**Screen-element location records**
[Start]

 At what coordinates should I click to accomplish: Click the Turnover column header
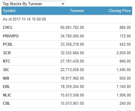(x=77, y=11)
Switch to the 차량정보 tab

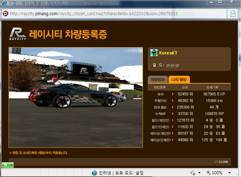tap(158, 80)
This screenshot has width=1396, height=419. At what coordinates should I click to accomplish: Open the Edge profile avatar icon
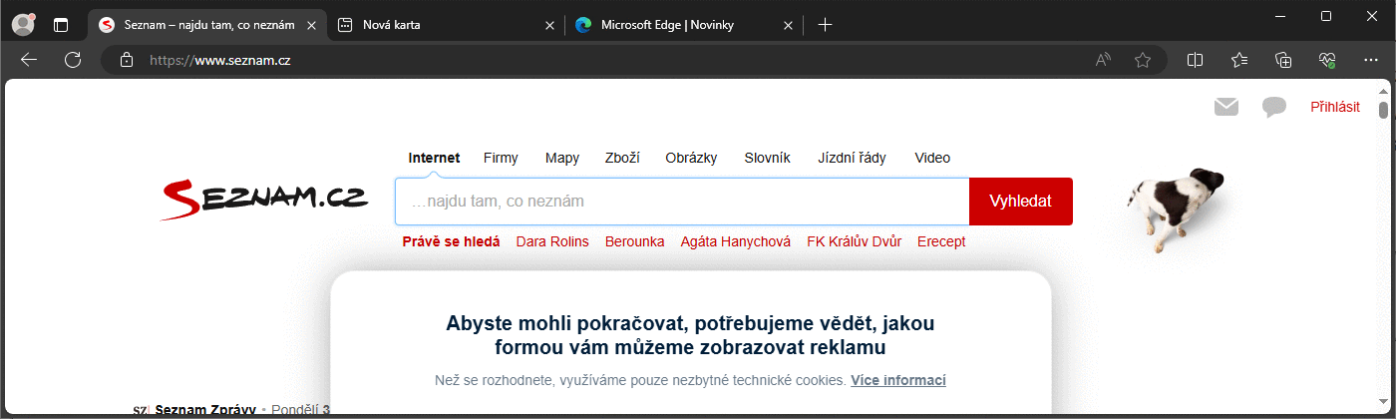click(x=23, y=25)
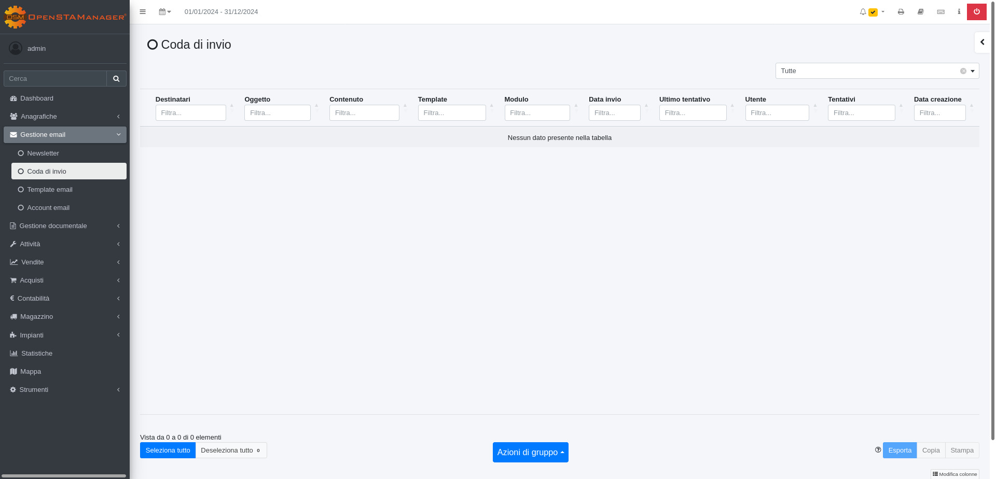Collapse the right side panel arrow
Image resolution: width=996 pixels, height=479 pixels.
[x=982, y=43]
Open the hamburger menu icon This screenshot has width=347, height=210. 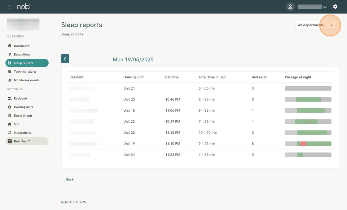pos(9,7)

[End]

**The request**
Start at the line that has "Switch to the 차량정보 tab" and stop after the line that has "[x=982, y=43]". Render those lines as a JSON list of strings, one per line, dropping blank lines and leaving out the pictures.

**The solution**
[
  "Switch to the 차량정보 tab",
  "tap(158, 80)",
  "This screenshot has width=1396, height=419. At what coordinates should I click to accomplish: Open the Edge profile avatar icon",
  "click(x=23, y=25)",
  "Collapse the right side panel arrow",
  "Image resolution: width=996 pixels, height=479 pixels.",
  "[x=982, y=43]"
]